Everywhere but there in that small kitchen, it was, “You are such a nice girl.” 
But then and there with Mom and Mary it was, “Look what you’ve done.”
I withered, sticking to the linoleum and feeling its grit.
I was cornered and saw myself right then in the broken mom, the quiet sobs, as Mary saw me—bad, bad and mean. I looked at my mother, the product of me.
Mary, her hair pulled back neatly in a teacherish bun, spoke quietly and firmly, “Ephesians 6:2 says, ‘Honor your father and mother…that it may go well with you.’ ”
Honor meant love. I dreamed of loving my mom. In my dream, I put my arms around her, walked with her, sat with her and talked, she nodded and listened, she smiled her eyes at me with pride.
But, in real life, Mom cried in her bed, on the couch, at the dinner table and in the car. It was so much I had to hole up my heart from her and I knew I was keeping it away. 
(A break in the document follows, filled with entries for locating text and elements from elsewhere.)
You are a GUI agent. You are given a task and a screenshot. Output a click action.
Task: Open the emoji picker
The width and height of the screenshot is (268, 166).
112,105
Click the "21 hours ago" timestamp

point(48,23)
I felt the shame of not being able to love her enough and it dried me up, sucked out emotion and replaced it with distance.
And, Mary said, “Can’t you see, your mom only wants you to love her?”
This was the economy of love between us. Me love her. I didn’t know that a sixteen-year-old didn’t have the experience or the wisdom to help her mom navigate her problems. I didn’t know that love was supposed to flow from mother to daughter, instead of the other way around. So, I felt the failure they said I was.
But, I too, was a girl, crying inside for the love of a mother. This woman who sat before me, tears coming straight from her broken heart, couldn’t give me love, she said, until I gave her mine.
With my back against the cupboard door, I felt my guilt up against me, defining me. I was trying to be me, to find me, know me. I watched her from the floor in the kitchen that night and breathed another, “Help me honor her” prayer.
If I try to explain that I got the good grades, did the right things, was the kind of girl some other mother might love, it feels hollow and petty and whiny and mean.
It took me most of my life to be free. It took another time in another kitchen to speak not the words she wanted to hear, but the real and true ones she needed to hear.
This time, it was my kitchen, my home. I met my mother there, let in from the cold outside and girded up the words in me that should have been said long ago. I breathed in and breathed out. I promised myself that when she cried I would tell her the truth.
Standing by the counter—up this time—not down on the floor with the dirt, I looked her in the eye and in spite of the fear and panic of being proclaimed dishonorable, not worthy of God’s favor, I said the words I had been formulating for forty years. I told her the truth.

“Mom, I can’t fix you.” I explained the boundaries of my love, that in order to preserve my heart I needed to stop trying to appease hers.
I saw in the ashen color of her face, her wilted cheeks, her doleful eyes how much it hurt to hear.
This is the story of two kitchens. One in which I felt bound again to a twisted turn of love, the other where I tenuously unlocked my heart from a need I was never meant to fill.
I write in the same kitchen just now, at the counter where I admitted my lack, and I slowly find the strength and the words to heal the years of longing for love that was both demanded and needed.